**Records provided**
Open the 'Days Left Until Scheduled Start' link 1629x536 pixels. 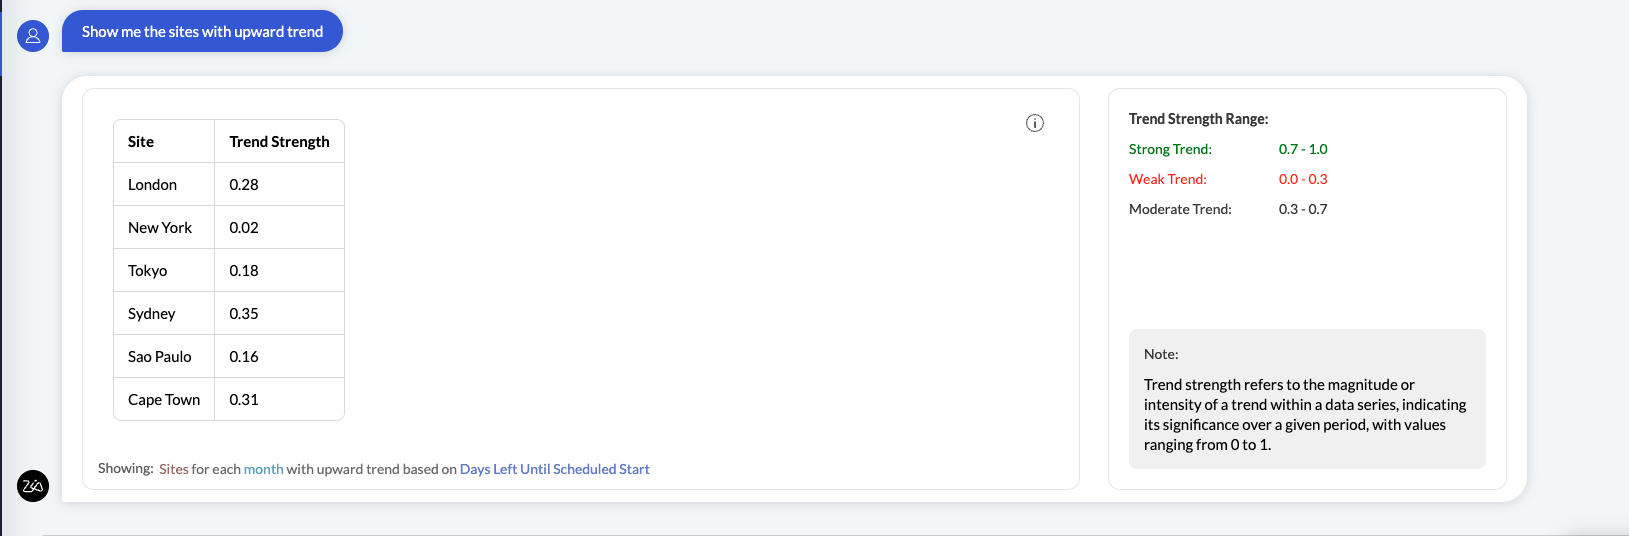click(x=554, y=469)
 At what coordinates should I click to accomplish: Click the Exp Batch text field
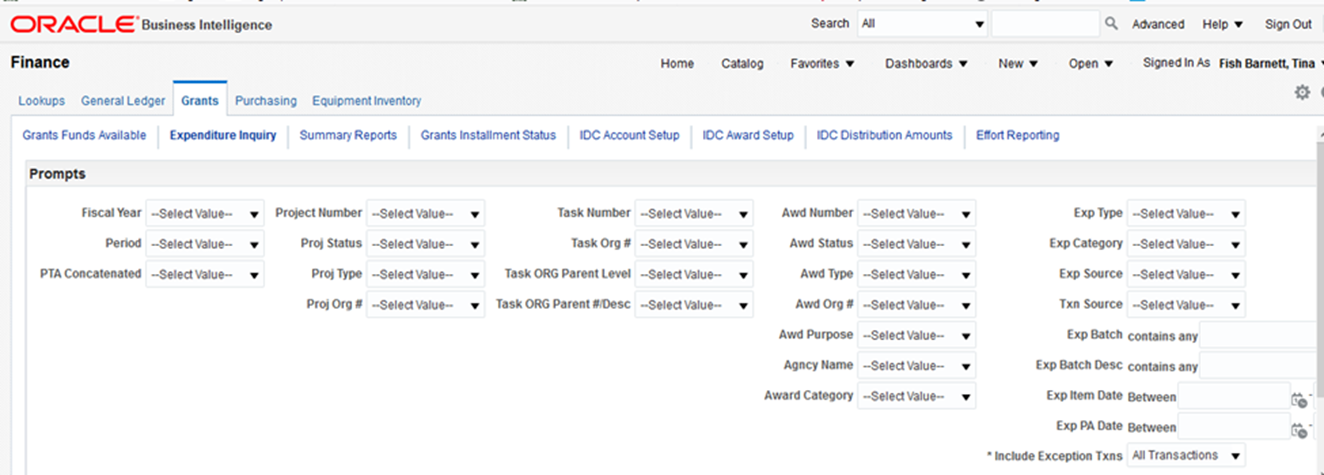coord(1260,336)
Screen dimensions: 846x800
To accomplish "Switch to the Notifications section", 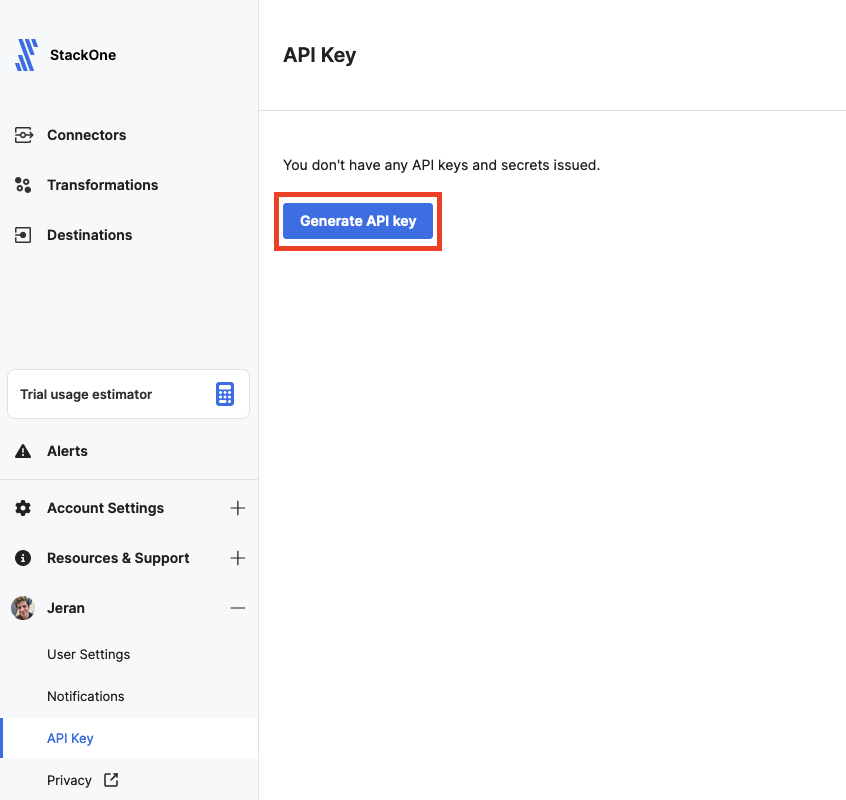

**What needs to be done**
Reproduce, word for word, everything from the line containing "At what coordinates" down to the end of the records, leaving the pictures out of the answer.

**Problem solution**
 At what coordinates should I click to accomplish: Click the Exp Batch text field
coord(1260,336)
Screen dimensions: 846x800
To accomplish "Switch to the Notifications section", 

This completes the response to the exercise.